** begin Data section **

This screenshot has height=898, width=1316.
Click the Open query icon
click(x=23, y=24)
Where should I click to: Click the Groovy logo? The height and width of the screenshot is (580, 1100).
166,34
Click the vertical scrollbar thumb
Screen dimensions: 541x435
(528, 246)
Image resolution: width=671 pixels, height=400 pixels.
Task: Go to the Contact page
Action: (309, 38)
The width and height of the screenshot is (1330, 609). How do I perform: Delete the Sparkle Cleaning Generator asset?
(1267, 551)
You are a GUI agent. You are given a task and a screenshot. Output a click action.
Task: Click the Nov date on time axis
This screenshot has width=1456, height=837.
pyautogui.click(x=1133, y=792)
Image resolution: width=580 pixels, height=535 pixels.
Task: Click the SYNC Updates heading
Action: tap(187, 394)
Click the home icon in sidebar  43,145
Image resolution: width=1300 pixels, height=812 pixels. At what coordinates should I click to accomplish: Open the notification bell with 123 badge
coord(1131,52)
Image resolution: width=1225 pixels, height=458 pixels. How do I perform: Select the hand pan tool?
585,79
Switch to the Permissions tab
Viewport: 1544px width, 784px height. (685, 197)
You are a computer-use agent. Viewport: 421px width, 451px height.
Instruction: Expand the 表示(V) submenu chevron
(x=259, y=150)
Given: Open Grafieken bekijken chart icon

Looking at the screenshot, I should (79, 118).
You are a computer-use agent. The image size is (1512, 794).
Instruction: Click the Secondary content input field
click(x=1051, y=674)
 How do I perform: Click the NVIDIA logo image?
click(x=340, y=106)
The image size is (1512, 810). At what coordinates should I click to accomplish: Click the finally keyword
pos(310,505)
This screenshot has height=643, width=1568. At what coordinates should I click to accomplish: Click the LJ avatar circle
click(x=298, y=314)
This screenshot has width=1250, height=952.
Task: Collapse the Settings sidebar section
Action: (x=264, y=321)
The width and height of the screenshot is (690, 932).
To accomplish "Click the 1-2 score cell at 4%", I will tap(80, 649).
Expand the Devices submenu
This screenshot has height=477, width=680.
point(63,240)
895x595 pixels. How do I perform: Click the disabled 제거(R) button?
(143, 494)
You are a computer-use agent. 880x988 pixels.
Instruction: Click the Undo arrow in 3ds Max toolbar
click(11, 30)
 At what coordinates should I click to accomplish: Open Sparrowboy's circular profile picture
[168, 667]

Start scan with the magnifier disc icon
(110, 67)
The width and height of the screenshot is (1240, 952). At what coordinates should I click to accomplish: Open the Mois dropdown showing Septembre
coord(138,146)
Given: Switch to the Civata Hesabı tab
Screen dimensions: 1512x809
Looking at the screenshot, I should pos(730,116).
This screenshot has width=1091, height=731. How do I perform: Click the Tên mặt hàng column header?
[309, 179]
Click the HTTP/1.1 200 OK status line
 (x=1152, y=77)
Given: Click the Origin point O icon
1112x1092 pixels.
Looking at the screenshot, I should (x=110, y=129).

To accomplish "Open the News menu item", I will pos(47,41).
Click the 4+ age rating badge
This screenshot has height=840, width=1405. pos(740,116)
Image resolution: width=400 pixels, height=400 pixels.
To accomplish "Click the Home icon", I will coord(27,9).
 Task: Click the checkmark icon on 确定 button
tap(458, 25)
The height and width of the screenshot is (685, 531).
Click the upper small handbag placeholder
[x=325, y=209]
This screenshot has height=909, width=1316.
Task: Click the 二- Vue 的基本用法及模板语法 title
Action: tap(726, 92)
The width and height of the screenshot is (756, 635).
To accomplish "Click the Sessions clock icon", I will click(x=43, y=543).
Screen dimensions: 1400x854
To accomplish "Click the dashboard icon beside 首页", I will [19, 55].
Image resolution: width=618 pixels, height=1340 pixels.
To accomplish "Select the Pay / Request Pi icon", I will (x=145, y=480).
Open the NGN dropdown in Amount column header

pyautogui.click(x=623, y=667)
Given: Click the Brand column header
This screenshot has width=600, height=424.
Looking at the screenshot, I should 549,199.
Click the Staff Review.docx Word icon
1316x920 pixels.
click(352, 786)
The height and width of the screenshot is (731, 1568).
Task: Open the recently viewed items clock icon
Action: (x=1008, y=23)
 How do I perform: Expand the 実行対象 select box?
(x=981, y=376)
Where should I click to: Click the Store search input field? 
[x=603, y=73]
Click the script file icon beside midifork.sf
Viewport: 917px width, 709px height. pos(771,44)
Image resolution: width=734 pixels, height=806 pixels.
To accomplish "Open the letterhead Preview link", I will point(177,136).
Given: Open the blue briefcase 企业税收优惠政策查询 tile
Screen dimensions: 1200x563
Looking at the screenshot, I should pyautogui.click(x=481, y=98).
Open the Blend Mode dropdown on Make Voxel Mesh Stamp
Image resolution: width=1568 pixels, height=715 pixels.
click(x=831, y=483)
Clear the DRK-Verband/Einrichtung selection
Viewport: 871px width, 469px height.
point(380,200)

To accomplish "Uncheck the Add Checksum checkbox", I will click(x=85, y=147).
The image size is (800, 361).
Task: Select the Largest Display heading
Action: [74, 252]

** end Data section **

Task details: Reproduce all of the records above, substituting "Which point should I click to accomplish" for every occurrence of "At what coordinates should I click to accomplish" and leaving everything else unchanged.

Problem solution:
This screenshot has height=898, width=1316.
Click the Open query icon
click(x=23, y=24)
Where should I click to: Click the Groovy logo? The height and width of the screenshot is (580, 1100).
166,34
Click the vertical scrollbar thumb
Screen dimensions: 541x435
(528, 246)
Image resolution: width=671 pixels, height=400 pixels.
Task: Go to the Contact page
Action: (309, 38)
The width and height of the screenshot is (1330, 609). How do I perform: Delete the Sparkle Cleaning Generator asset?
(1267, 551)
You are a GUI agent. You are given a task and a screenshot. Output a click action.
Task: Click the Nov date on time axis
This screenshot has width=1456, height=837.
pyautogui.click(x=1133, y=792)
Image resolution: width=580 pixels, height=535 pixels.
Task: Click the SYNC Updates heading
Action: tap(187, 394)
Click the home icon in sidebar  43,145
Image resolution: width=1300 pixels, height=812 pixels. Which point should I click to accomplish: Open the notification bell with 123 badge
coord(1131,52)
Image resolution: width=1225 pixels, height=458 pixels. How do I perform: Select the hand pan tool?
585,79
Switch to the Permissions tab
Viewport: 1544px width, 784px height. (685, 197)
You are a computer-use agent. Viewport: 421px width, 451px height.
Instruction: Expand the 表示(V) submenu chevron
(x=259, y=150)
Given: Open Grafieken bekijken chart icon

Looking at the screenshot, I should (79, 118).
You are a computer-use agent. The image size is (1512, 794).
Instruction: Click the Secondary content input field
click(x=1051, y=674)
 How do I perform: Click the NVIDIA logo image?
click(x=340, y=106)
The image size is (1512, 810). Which point should I click to accomplish: Click the finally keyword
pos(310,505)
This screenshot has height=643, width=1568. Which point should I click to accomplish: Click the LJ avatar circle
click(x=298, y=314)
This screenshot has width=1250, height=952.
Task: Collapse the Settings sidebar section
Action: (x=264, y=321)
The width and height of the screenshot is (690, 932).
To accomplish "Click the 1-2 score cell at 4%", I will tap(80, 649).
Expand the Devices submenu
This screenshot has height=477, width=680.
point(63,240)
895x595 pixels. How do I perform: Click the disabled 제거(R) button?
(143, 494)
You are a computer-use agent. 880x988 pixels.
Instruction: Click the Undo arrow in 3ds Max toolbar
click(11, 30)
 Which point should I click to accomplish: Open Sparrowboy's circular profile picture
[168, 667]

Start scan with the magnifier disc icon
(110, 67)
The width and height of the screenshot is (1240, 952). Which point should I click to accomplish: Open the Mois dropdown showing Septembre
coord(138,146)
Given: Switch to the Civata Hesabı tab
Screen dimensions: 1512x809
Looking at the screenshot, I should pos(730,116).
This screenshot has width=1091, height=731. How do I perform: Click the Tên mặt hàng column header?
[309, 179]
Click the HTTP/1.1 200 OK status line
 (x=1152, y=77)
Given: Click the Origin point O icon
1112x1092 pixels.
Looking at the screenshot, I should (x=110, y=129).

To accomplish "Open the News menu item", I will pos(47,41).
Click the 4+ age rating badge
This screenshot has height=840, width=1405. pos(740,116)
Image resolution: width=400 pixels, height=400 pixels.
To accomplish "Click the Home icon", I will coord(27,9).
 Task: Click the checkmark icon on 确定 button
tap(458, 25)
The height and width of the screenshot is (685, 531).
Click the upper small handbag placeholder
[x=325, y=209]
This screenshot has height=909, width=1316.
Task: Click the 二- Vue 的基本用法及模板语法 title
Action: tap(726, 92)
The width and height of the screenshot is (756, 635).
To accomplish "Click the Sessions clock icon", I will click(x=43, y=543).
Screen dimensions: 1400x854
To accomplish "Click the dashboard icon beside 首页", I will [19, 55].
Image resolution: width=618 pixels, height=1340 pixels.
To accomplish "Select the Pay / Request Pi icon", I will (x=145, y=480).
Open the NGN dropdown in Amount column header

pyautogui.click(x=623, y=667)
Given: Click the Brand column header
This screenshot has width=600, height=424.
Looking at the screenshot, I should 549,199.
Click the Staff Review.docx Word icon
1316x920 pixels.
click(352, 786)
The height and width of the screenshot is (731, 1568).
Task: Open the recently viewed items clock icon
Action: (x=1008, y=23)
 How do I perform: Expand the 実行対象 select box?
(x=981, y=376)
Where should I click to: Click the Store search input field? 
[x=603, y=73]
Click the script file icon beside midifork.sf
Viewport: 917px width, 709px height. pos(771,44)
Image resolution: width=734 pixels, height=806 pixels.
To accomplish "Open the letterhead Preview link", I will point(177,136).
Given: Open the blue briefcase 企业税收优惠政策查询 tile
Screen dimensions: 1200x563
Looking at the screenshot, I should pyautogui.click(x=481, y=98).
Open the Blend Mode dropdown on Make Voxel Mesh Stamp
Image resolution: width=1568 pixels, height=715 pixels.
click(x=831, y=483)
Clear the DRK-Verband/Einrichtung selection
Viewport: 871px width, 469px height.
point(380,200)

To accomplish "Uncheck the Add Checksum checkbox", I will click(x=85, y=147).
The image size is (800, 361).
Task: Select the Largest Display heading
Action: [74, 252]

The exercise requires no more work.